Comédie de Georges Feydeau, mise en scène de Philippe Adrien, avec Vladimir Ant, Caroline Arrouas, Pierre-Alain Chapuis, Eddie Chignara, Bernadette Le Saché, Pierre Lefebvre, Guillaume Marquet, Luce Mouchel, Patrick Paroux, Alix Poisson, Juliette Poissonnier et Joe Sheridan.
Dans le célébrissime vaudeville "Le Dindon", Georges Feydeau, qui poursuit son impitoyable observation de moeurs, largue sur ses semblables un nuage de phéronomes destiné à révéler leurs pulsions intimes et à épingler la sexualité de la Belle Epoque qui fait un grand écart circassien entre tartufferie et trivialité.

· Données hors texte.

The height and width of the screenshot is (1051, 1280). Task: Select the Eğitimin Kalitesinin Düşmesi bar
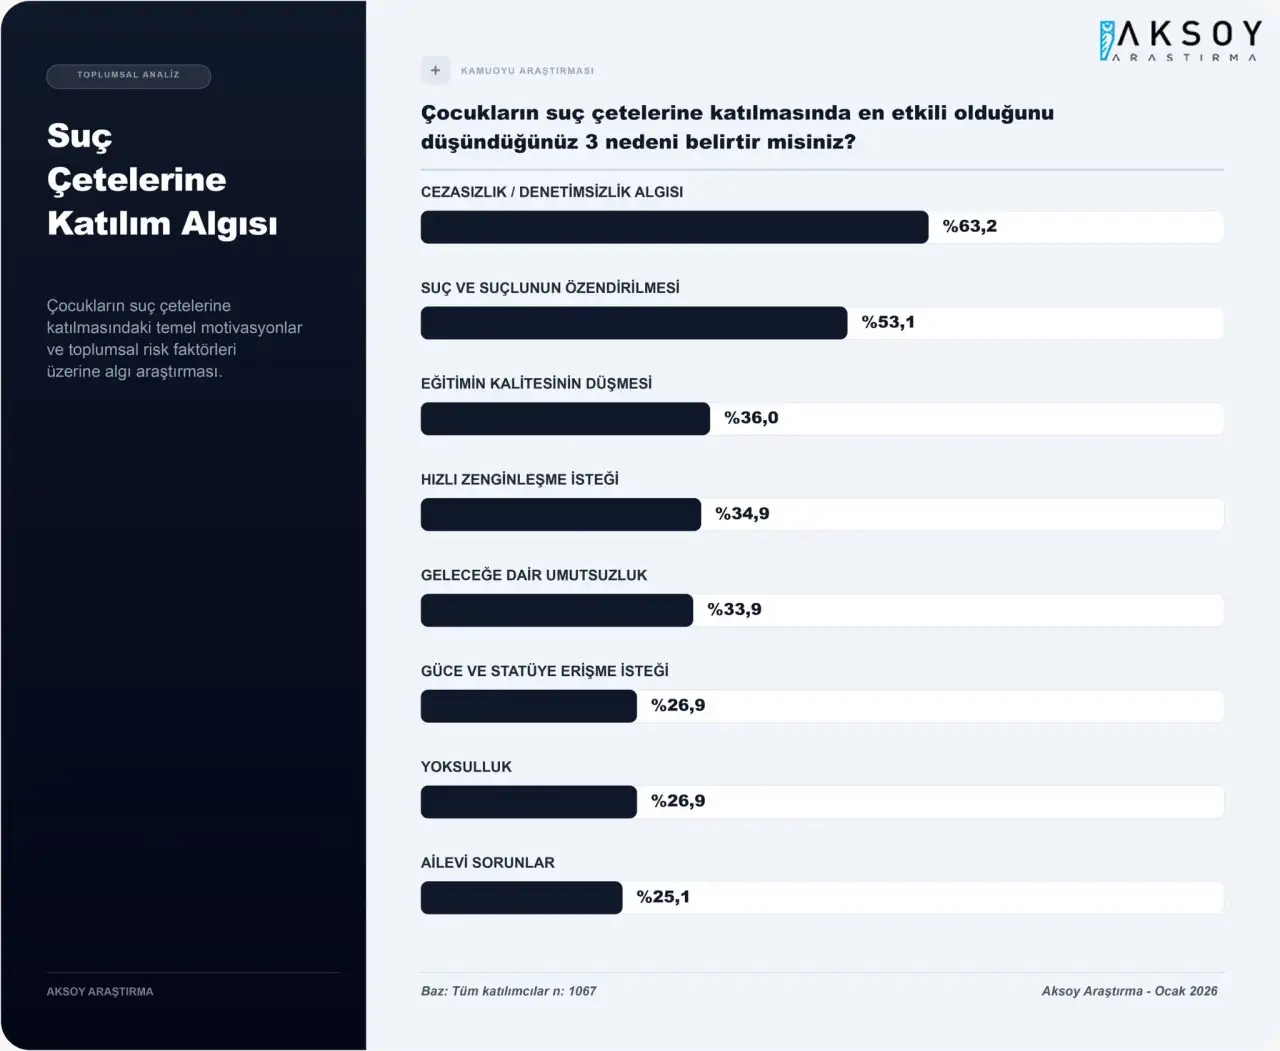click(565, 419)
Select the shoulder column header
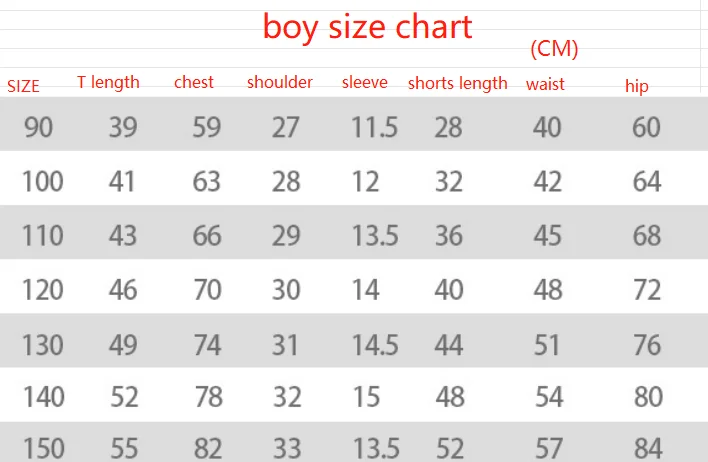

Du côté de l'écriture, sans même aborder la fameuse "mécanique" qui lui est propre, Feydeau applique sa recette magique qu'il révèle bien volontiers, d'autant que peu disposent du tour de main nécessaire, qui ressortit à la pharmacologie : "J'introduis dans ma pilule un gramme d'imbroglio, un gramme de libertinage, un gramme d'observation".
Tout est dit. Reste à mettre sur scène et, quelle que soit la saison, "Le dindon" figure toujours au menu théâtral. Car tous les metteurs en scène, du mitron ou chef étoilé, l'inscrivent à leur carte, s'essayant à des recettes plus ou moins goûteuses pour accommoder le célèbre volatile, haut fait de l'écriture feydeauienne qui reçoit indéfectiblement les faveurs du public et qui, cependant, ne supporte pas la médiocrité,
En maitre-queux aguerri, Philippe Adrien, l'a bien compris et déclare avoir su patienter avant de s'y colleter. Et bien lui en a pris car il présente une volaille élevée au bon grain qui constitue la pièce maîtresse d'un poulailler complètement stupéfiant emporté dans une déferlante sismique qui emporte tout sur son passage.

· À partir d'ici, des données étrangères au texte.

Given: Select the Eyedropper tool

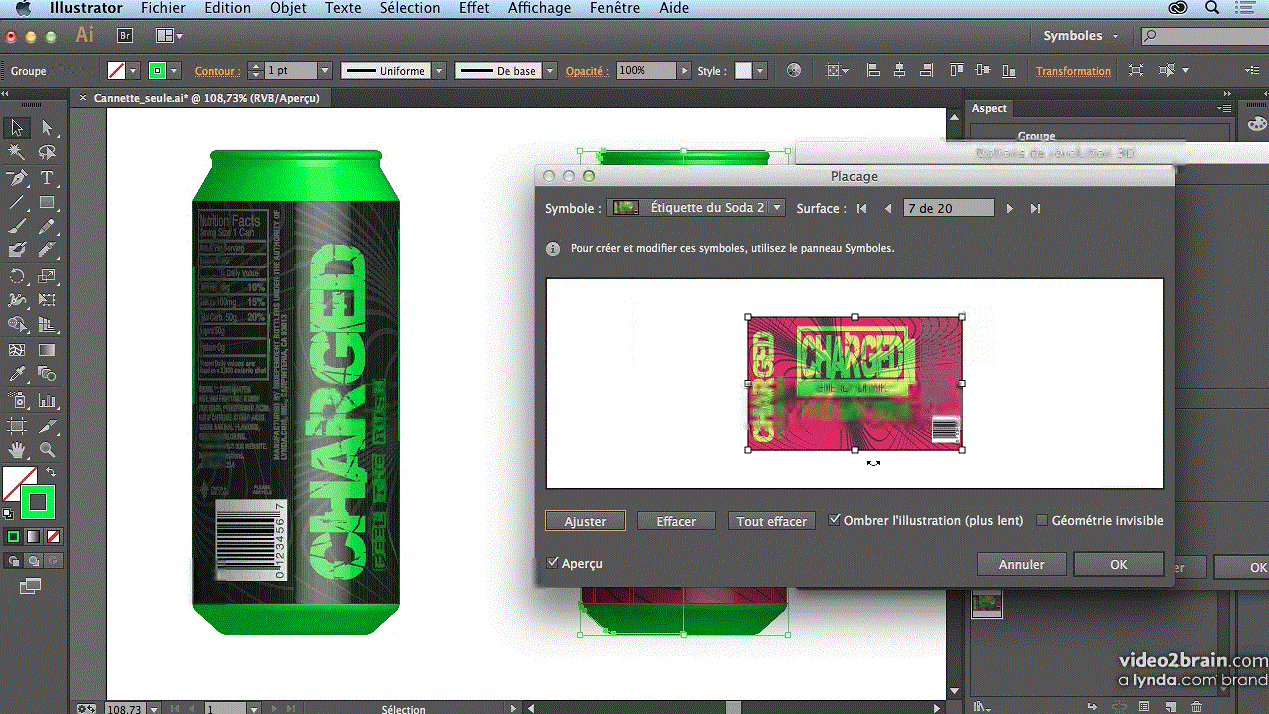Looking at the screenshot, I should pyautogui.click(x=17, y=375).

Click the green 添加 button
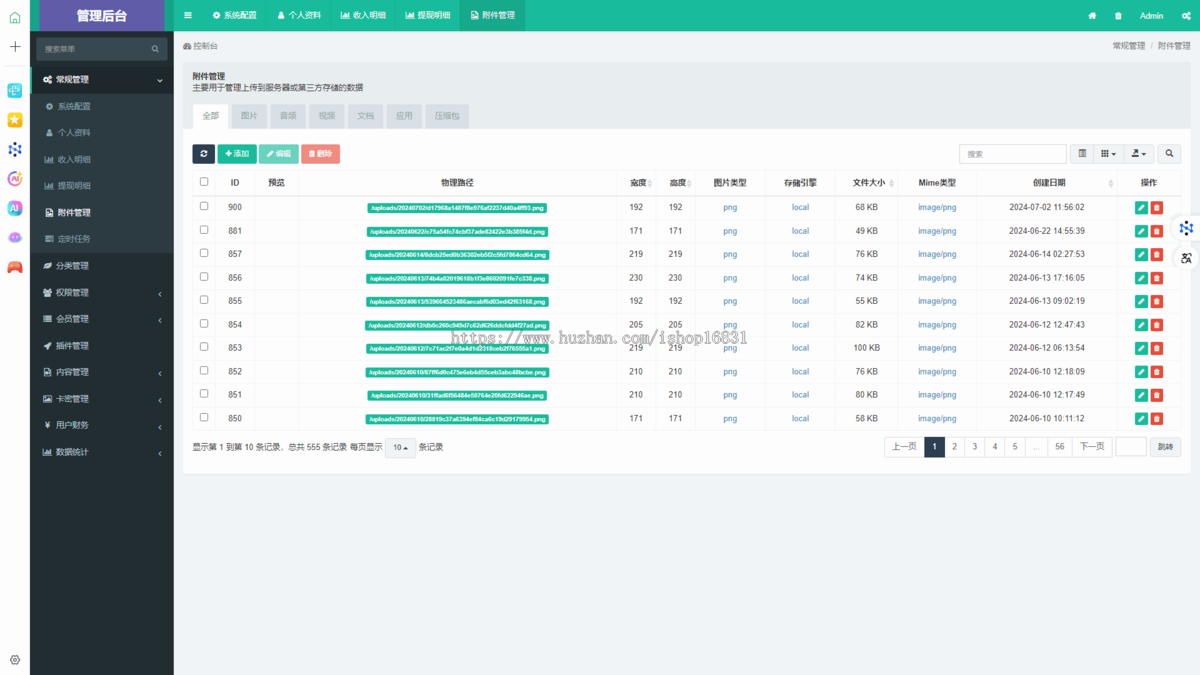(237, 154)
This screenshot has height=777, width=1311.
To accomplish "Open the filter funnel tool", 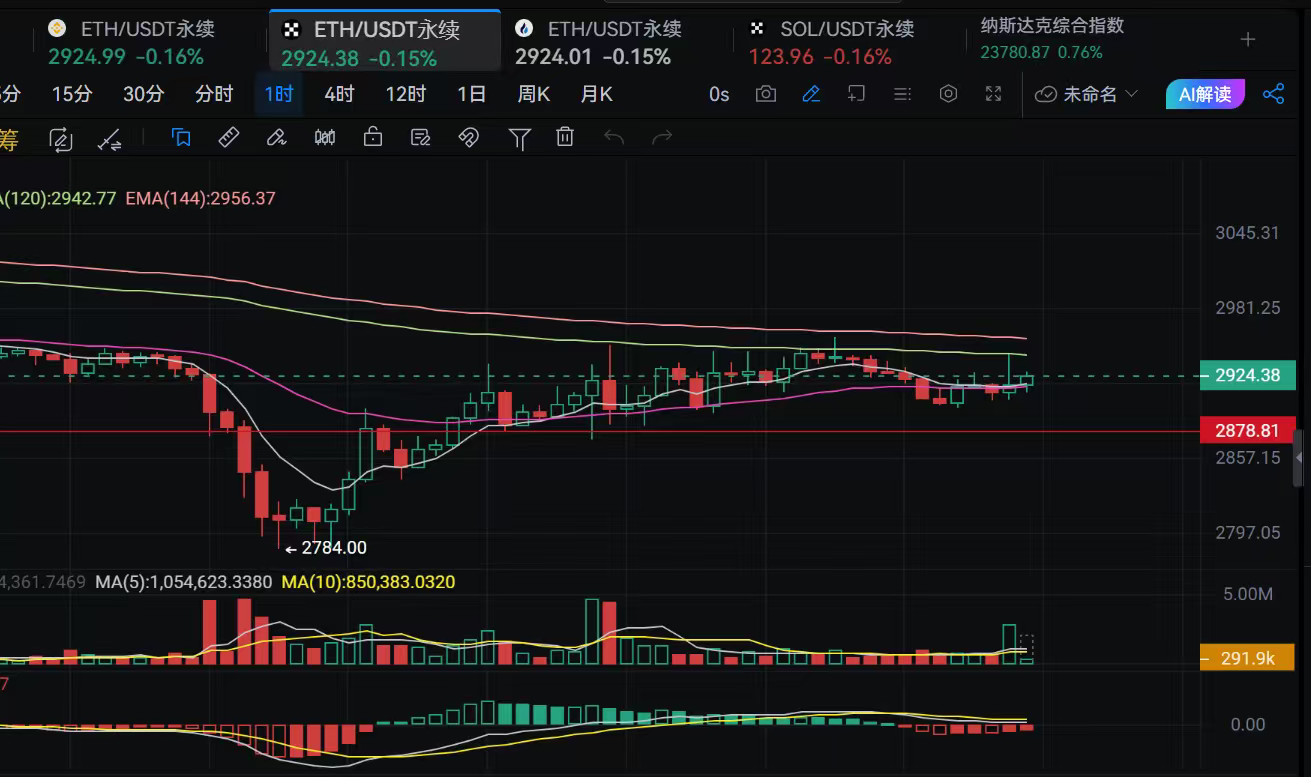I will [x=518, y=138].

Sur le judicieux double plateau tournant à contresens conçu par Jean Haas qui symbolise à la fois le tourbillon de folie qui emporte les protagonistes et la ronde infernale des quiproquos en ricochets, Philippe Adrien a réuni une brochette d'excellents comédiens qui jubilent à savourer la partition qui leur échoit.
Pour rester dans la métaphore avicole, cette basse cour comprend un quintet de couples qui offre toutes les déclinaisons sexuelles possibles. Les Vatelin, époux sans tempérament, même si monsieur s'offre une liaison outre-Manche qui relève plutôt d'un traitement hygiénique de l'ennui (Pierre-Alain Chapuis exquis en faisan) et madame, une jolie caille interprétée par Alix Poisson, caresse un fantasme égrillard.
Ensuite, le couple Pontignac avec le fameux dindon qui ressemble davantage à un pigeon priapique magistralement incarné par Eddie Chignara et une savoureuse pintade faussement vertueuse (Luce Mouchel apocalyptique) et le couple Soldignac composé de deux natures, une dinde anglosaxonne incendiaire (pétulante Caroline Arrouas) et son chapon dodu qui joue les lapin PanPan (délicieux Joe Sheridan).
Enfin, les vieux de la vieille, un militaire toujours au garde à vous face à une croupe féminine (Patrick Paroux désopilant) et sa Coco sourde (Bernadette Le Saché croquignolette) face aux jeunes à peine sortis de leur oeuf, une jolie cocotte qui n'a pas froid aux yeux (Juliette Poissonnier pétillante) et un coquelet à peine monté sur ses ergots (Guillaume Marquet épatant). Sans oublier un gentil groom en pleine puberté (Pierre Lefebvre) et un tenancier inquiétant (Vladimir Ant).
Philippe Adrien a bien saisi le mélange des genres et des gens qui en résulte et puise dans divers registres, de l'expressionnisme à la bouffonnerie en passant par le comique burlesque du cinéma muet, pour dresser un plat pour fins gastronomes qui réjouit les papilles.